COSE DA FARE:
a. Puoi riassumere in due frasi il testo sulla scuola di Venaus?
b. Puoi riprendere il testo sulla scuola di Venaus e proseguirlo dopo l'ultima frase riportata?

ESTRATTO DELLA PAGINA:
───
VENAUS – Per risparmiare soldi i Comuni possono ancora costruire scuole ed edifici con impianti energetici inquinanti. Proprio come sta accadendo a Venaus, dove la nuova scuola primaria avrà una centrale di riscaldamento in Gpl (gas di petrolio liquefatto), un combustibile fossile non rinnovabile.

Lo ha stabilito il Tar del Piemonte con una sentenza del 7 febbraio, dando ragione al Comune, a proposito del nuovo edificio scolastico che si sta costruendo in paese. I giudici amministrativi hanno respinto il ricorso presentato da una delle imprese che aveva perso la gara d’appalto. La ditta sosteneva che il Comune avesse violato, prima nella progettazione e poi nell’assegnazione dell’appalto, la normativa nazionale ed europea in merito all’obbligo di utilizzo di fonti di energia rinnovabili.

A seguito del decreto legislativo 28/2011, infatti, tutti gli edifici di nuova costruzione, sia pubblici che privati, devono avere questi requisiti e utilizzare gli impianti a energia rinnovabile, almeno parzialmente (minimo il 35% per il riscaldamento).

La legge segue la direttiva europea 2009/28 e introduce l’obbligo di utilizzo di fonti energetiche rinnovabili per tutte le nuove costruzioni, con il duplice scopo di ridurre la dipendenza dai combustibili fossili e di contenere le emissioni inquinanti in atmosfera.

Eppure il Comune ha dato l’appalto a una società che riscalderà la scuola con una caldaia a Gpl. Al contrario, la ditta seconda in classifica aveva previsto, nel rispetto della normativa vigente in materia di fonti rinnovabili, una pompa di calore ed un impianto fotovoltaico.

Nella sentenza il Tar ha chiarito che si può evitare l’utilizzo delle fonti rinnovabili per motivi “tecnici” ed economici, proprio come nel caso del Comune valsusino, “in particolare per le condizioni climatiche di Venaus e all’insostenibilità economica della soluzione da fonti rinnovabili, in rapporto ai limiti di spesa del progetto esecutivo”.

Secondo i giudici, ci sarebbero stati degli ostacoli per dotare la scuola di un impianto di riscaldamento a energia pulita con pompe di calore, “anche in ordine alle ragioni di ordine economico, in una valutazione complessiva dei costi e dei relativi benefici”.
───
RECORD FORNITI:
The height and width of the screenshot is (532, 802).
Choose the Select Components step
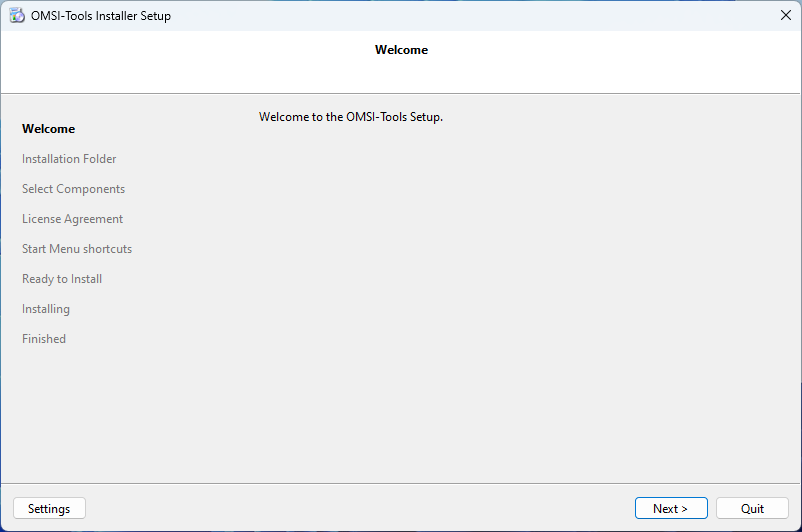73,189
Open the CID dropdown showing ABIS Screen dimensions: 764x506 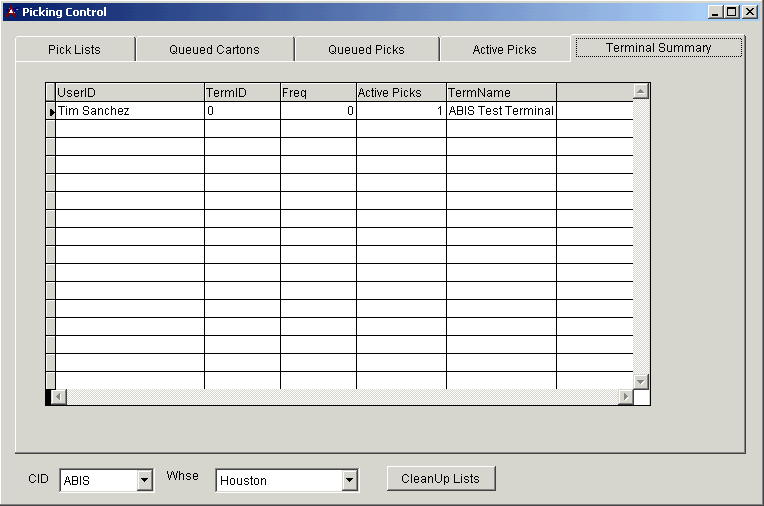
───
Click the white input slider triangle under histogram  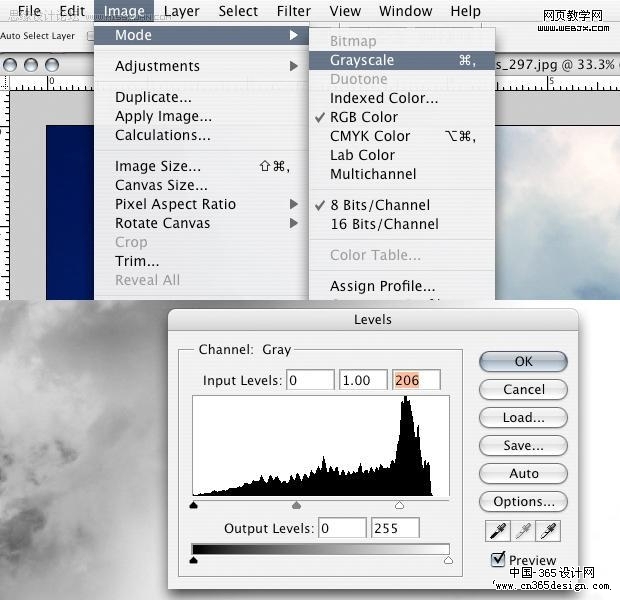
───
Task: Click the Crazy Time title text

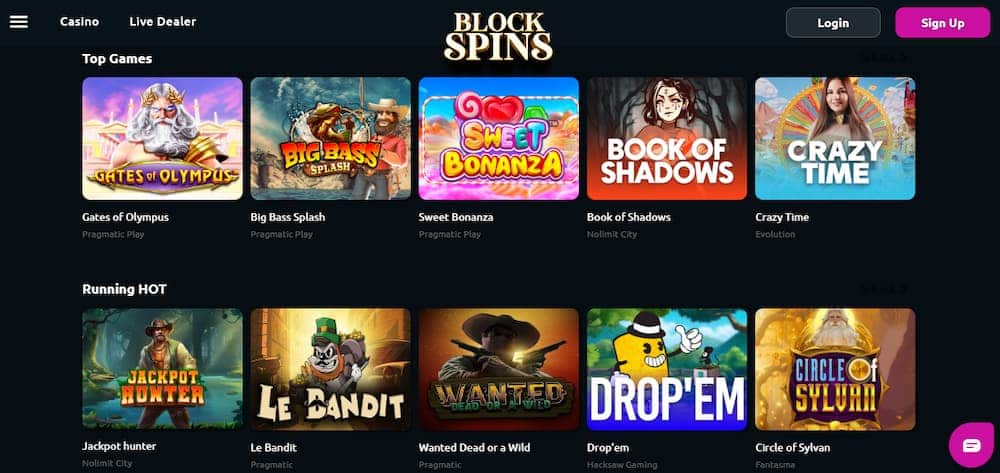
───
RISPOSTE FORNITE:
a. Con una sentenza del 7 febbraio il Tar del Piemonte ha respinto il ricorso di un'impresa che aveva perso la gara d'appalto per la nuova scuola primaria di Venaus. La scuola sarà riscaldata con una caldaia a Gpl nonostante il decreto legislativo 28/2011 imponga fonti rinnovabili nei nuovi edifici: secondo i giudici, infatti, si può rinunciarvi per motivi tecnici ed economici, come qui per le condizioni climatiche di Venaus e i limiti di spesa del progetto.

b.
“Appare invece del tutto ragionevole e conforme a regole di buona amministrazione – scrivono i giudici – valutare soluzioni progettuali non in astratto, ma in rapporto ai limiti di spesa connessi all’intervento, in questo caso dipendenti interamente da fonti di finanziamento esterne all’amministrazione. Dovendo parametrare la soluzione progettuale alle disponibilità di bilancio, l’amministrazione ha adottato una soluzione cautelativa e prudenziale, consistente nel mettere a gara l’unica soluzione tecnica ritenuta compatibile con i limiti di spesa dell’intervento”.

La sentenza del Tar potrà quindi “fare giurisprudenza” su questo tema, visto che da sempre i costi di impianti a energia rinnovabili hanno un costo di realizzazione maggiore rispetto a quelli inquinanti. “Si tratta di una interpretazione delle legge che può avere potenzialmente effetti a cascata enormi – spiega Giorgio Marcon, consulente della ditta che ha perso il ricorso contro il Comune – in quanto consente alle pubbliche amministrazioni, ma di riflesso anche ai soggetti privati gravati da obblighi pure inferiori rispetto agli Enti Pubblici, di applicare in modo discrezionale una legge fondamentale in materia di risparmio ed efficienza energetica, introducendo l’entità della spesa quale elemento da prendere in considerazione per l’eventuale disapplicazione della legge”.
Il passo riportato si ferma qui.